My thoughts on computers, programming, ancient spell scrolls and other magic devices...: May 2012

Wednesday, May 30, 2012

Heterogeneous system administration issues

I know heterogeneous environments became popular lately, but hey - let's talk about the drawbacks of such systems. So for example let us visualise a process that is dependant on Windows, Linux and MacOS that run on three separate machines.

First of all each of these machines has to be properly configured (services, security, performance). System administrators are usually commited to a specific platform so setting up other configurations is more time consuming.

For example, it took me some time to get familiar with using Darwin's launchctl service management framework. Well all I wanted to do is run my task periodically... cron is a great and simple tool capable of achieving it... however all other services/tasks were configured via launchctl, for me writing a huge XML configuration file instead of a simple crontab entry is an overkill.

But anyway, lets us presuppose that this Mac enables it's HDD as a network drive available via SFTP and AFP. This hard drive contains data that needs to be processed by a dedicated piece of software that runs only on Windows... in case you found a fast way of solving this problem before I actually stated it: no you can't change that piece of software.

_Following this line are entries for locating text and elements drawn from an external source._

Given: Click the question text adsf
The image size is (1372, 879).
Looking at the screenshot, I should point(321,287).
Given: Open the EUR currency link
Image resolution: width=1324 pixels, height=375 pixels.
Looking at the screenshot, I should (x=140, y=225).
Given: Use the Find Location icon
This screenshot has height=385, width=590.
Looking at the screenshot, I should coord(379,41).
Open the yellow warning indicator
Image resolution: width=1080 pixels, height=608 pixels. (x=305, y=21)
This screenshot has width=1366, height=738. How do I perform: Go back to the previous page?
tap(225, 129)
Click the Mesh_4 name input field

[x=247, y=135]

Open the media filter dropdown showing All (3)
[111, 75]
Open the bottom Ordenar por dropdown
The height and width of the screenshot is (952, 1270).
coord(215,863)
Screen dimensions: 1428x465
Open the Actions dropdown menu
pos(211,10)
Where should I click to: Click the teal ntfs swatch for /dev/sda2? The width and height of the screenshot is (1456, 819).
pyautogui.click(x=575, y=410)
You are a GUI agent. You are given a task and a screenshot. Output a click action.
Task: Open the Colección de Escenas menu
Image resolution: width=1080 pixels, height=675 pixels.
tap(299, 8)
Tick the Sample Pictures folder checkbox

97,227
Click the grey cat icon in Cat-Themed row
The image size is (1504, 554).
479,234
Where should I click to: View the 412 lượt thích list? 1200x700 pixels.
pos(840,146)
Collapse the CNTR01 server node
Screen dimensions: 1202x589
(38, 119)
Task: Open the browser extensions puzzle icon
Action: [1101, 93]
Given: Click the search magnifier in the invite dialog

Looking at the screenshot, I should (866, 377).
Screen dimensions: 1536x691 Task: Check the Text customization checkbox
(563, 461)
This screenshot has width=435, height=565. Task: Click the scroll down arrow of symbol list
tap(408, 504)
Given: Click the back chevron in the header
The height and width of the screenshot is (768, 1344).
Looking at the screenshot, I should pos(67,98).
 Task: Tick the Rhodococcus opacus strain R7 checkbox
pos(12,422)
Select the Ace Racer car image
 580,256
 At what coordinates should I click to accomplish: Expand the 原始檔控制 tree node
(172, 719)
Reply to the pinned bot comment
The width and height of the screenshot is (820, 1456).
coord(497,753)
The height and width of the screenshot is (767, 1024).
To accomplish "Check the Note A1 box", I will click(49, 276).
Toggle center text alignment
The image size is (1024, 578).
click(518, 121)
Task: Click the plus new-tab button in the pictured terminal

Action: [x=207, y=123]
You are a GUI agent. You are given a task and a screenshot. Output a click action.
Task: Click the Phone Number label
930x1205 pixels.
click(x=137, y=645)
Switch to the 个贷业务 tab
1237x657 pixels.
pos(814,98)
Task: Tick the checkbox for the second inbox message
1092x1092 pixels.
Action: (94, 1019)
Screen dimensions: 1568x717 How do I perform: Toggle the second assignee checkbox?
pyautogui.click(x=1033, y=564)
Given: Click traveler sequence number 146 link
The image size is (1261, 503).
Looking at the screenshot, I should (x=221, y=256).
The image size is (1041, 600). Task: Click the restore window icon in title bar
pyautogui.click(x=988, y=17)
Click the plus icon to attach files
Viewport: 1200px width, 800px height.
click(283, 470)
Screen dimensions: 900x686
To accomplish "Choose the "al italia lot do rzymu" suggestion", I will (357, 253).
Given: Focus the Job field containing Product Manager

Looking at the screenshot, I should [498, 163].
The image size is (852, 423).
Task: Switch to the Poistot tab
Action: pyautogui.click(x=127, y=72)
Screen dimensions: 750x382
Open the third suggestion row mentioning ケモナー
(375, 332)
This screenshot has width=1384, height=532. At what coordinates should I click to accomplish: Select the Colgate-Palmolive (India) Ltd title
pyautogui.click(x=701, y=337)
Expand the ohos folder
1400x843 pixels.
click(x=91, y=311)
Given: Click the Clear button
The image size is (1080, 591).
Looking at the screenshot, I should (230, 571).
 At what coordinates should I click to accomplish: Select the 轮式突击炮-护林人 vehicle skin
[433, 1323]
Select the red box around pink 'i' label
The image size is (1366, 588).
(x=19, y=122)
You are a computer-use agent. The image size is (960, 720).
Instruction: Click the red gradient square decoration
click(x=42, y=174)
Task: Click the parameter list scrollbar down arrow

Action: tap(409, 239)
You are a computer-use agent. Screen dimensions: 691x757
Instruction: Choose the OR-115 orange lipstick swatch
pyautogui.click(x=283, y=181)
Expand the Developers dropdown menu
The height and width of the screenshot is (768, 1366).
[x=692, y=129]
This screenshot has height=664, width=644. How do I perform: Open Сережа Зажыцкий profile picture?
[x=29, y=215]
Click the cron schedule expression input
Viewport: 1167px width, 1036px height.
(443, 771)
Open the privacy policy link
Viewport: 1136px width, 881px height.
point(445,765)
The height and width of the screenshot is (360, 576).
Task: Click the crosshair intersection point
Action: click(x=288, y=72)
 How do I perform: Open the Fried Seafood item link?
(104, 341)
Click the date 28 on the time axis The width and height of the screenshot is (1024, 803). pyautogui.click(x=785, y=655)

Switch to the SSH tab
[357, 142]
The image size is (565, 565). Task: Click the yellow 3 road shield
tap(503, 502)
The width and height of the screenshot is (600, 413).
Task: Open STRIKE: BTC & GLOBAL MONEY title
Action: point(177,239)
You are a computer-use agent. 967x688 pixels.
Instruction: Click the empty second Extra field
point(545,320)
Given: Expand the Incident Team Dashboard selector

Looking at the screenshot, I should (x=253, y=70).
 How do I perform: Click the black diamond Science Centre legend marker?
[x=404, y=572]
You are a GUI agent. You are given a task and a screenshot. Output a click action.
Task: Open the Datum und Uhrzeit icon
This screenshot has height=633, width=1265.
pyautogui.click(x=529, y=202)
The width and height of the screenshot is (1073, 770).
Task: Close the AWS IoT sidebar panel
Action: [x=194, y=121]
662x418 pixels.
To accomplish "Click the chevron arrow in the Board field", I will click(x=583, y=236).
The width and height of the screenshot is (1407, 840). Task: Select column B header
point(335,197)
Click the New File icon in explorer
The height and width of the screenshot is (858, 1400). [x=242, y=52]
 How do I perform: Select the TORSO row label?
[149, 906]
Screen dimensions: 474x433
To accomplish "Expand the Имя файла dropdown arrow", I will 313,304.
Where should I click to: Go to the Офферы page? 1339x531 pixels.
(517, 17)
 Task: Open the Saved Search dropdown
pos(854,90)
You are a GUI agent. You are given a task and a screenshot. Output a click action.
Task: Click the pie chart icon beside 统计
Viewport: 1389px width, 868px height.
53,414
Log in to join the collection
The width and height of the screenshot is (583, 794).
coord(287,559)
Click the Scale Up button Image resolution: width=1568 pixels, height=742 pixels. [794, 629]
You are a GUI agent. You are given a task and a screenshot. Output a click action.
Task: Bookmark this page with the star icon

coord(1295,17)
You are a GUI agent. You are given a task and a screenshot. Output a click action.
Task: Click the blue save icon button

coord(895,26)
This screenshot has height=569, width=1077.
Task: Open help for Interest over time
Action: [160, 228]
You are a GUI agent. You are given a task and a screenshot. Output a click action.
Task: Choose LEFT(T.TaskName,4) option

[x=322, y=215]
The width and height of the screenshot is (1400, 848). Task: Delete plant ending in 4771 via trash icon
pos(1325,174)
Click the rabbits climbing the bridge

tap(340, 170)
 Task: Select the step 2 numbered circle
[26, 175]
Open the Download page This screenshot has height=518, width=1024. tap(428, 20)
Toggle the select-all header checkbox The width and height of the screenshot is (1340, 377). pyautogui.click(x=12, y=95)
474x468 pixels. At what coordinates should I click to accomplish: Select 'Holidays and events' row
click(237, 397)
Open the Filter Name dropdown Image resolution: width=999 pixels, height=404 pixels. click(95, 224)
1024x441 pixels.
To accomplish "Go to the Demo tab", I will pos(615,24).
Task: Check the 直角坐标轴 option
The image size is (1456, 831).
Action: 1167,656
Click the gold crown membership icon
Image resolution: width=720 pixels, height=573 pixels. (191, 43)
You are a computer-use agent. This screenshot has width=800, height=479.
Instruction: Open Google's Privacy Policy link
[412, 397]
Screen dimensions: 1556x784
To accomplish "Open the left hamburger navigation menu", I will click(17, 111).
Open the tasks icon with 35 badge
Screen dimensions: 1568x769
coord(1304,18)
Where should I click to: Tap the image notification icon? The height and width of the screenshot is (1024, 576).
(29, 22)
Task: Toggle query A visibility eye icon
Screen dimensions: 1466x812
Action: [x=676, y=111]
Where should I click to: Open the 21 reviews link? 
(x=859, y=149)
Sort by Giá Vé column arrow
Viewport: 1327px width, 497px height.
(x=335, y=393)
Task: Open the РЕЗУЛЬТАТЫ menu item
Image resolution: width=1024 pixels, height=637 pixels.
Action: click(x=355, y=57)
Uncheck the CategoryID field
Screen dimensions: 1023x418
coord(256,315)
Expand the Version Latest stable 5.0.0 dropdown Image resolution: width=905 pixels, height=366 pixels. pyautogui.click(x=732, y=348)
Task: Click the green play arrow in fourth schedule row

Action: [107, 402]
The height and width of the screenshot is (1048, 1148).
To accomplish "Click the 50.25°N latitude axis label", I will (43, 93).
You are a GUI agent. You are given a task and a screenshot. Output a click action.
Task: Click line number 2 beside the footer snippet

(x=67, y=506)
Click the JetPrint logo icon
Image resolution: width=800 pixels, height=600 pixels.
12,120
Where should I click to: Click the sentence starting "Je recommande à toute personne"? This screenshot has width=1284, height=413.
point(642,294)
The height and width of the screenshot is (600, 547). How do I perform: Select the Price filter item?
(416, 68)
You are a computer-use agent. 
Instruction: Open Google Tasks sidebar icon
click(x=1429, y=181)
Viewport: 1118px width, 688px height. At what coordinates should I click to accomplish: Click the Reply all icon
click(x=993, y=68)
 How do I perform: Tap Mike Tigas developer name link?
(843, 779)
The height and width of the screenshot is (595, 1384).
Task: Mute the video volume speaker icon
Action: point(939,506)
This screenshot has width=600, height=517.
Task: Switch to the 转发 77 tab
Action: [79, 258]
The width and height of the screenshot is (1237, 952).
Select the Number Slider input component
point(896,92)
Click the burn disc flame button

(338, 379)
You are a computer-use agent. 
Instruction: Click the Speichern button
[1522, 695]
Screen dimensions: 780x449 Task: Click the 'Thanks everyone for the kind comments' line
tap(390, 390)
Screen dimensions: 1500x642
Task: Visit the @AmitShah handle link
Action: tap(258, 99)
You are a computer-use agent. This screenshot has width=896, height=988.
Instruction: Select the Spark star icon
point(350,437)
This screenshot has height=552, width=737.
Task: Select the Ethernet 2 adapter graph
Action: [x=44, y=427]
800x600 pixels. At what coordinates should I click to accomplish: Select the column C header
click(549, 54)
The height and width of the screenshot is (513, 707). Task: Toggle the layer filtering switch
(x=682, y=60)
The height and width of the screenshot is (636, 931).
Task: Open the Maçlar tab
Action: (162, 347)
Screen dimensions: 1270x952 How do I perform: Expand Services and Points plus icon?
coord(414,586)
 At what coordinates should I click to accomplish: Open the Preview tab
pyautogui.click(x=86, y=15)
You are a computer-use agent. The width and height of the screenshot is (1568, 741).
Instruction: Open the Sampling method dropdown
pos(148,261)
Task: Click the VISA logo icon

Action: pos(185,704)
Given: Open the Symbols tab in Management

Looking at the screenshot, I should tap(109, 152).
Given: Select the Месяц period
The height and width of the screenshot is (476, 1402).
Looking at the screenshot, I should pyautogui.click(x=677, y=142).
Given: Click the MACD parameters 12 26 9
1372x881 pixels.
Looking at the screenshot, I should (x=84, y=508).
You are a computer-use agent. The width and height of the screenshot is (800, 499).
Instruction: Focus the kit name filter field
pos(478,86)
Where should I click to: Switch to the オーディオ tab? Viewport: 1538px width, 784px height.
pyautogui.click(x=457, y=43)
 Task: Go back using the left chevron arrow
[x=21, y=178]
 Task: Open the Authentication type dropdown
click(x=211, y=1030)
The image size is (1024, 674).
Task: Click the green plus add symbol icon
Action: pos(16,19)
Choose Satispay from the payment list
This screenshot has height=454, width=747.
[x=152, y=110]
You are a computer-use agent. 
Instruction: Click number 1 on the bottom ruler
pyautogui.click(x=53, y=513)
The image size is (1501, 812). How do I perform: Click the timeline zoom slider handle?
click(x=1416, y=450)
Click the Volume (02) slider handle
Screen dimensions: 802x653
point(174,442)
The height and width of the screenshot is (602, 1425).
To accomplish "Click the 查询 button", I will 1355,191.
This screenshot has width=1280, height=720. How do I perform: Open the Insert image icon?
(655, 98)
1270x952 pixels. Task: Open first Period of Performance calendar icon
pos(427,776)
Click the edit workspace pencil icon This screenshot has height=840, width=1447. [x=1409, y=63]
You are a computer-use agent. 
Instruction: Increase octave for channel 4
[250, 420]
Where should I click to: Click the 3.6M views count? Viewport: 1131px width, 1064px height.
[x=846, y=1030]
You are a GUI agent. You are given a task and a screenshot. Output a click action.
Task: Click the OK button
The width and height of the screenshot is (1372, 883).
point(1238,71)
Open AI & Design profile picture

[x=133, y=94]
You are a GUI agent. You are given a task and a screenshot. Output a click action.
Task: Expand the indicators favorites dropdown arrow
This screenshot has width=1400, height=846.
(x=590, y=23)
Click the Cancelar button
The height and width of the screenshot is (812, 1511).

So the user responsible for processing the data mounts the SFTP shares and proceeds with his task. However the user also needs access to his own resources located in another location, which requires providing other credentials. It seems like Windows7 is not capable of keeping multiple SFTP sessions with a single machine (in fact it caches it, thus making it difficult to re-log again). Since we don't want to restart Windows every ten minutes (clear the system cache) let's keep Windows on a virtual machine that may be accessed by rdesktop.

We execute a python script responsible for preprocessing the data and starting the OS specific processing software:

#some data preprocessing
os.system('''<some operations> &&
<a full path to the`specific software`.exe>
<many parameters> %s ''' % a_long_list_of_arguments)

And what do we get:

> The input line is to long

I managed to google out that MS maximum command prompt length varies from 2047 to 8191 characters, depending on the OS version. Now this is hilarious...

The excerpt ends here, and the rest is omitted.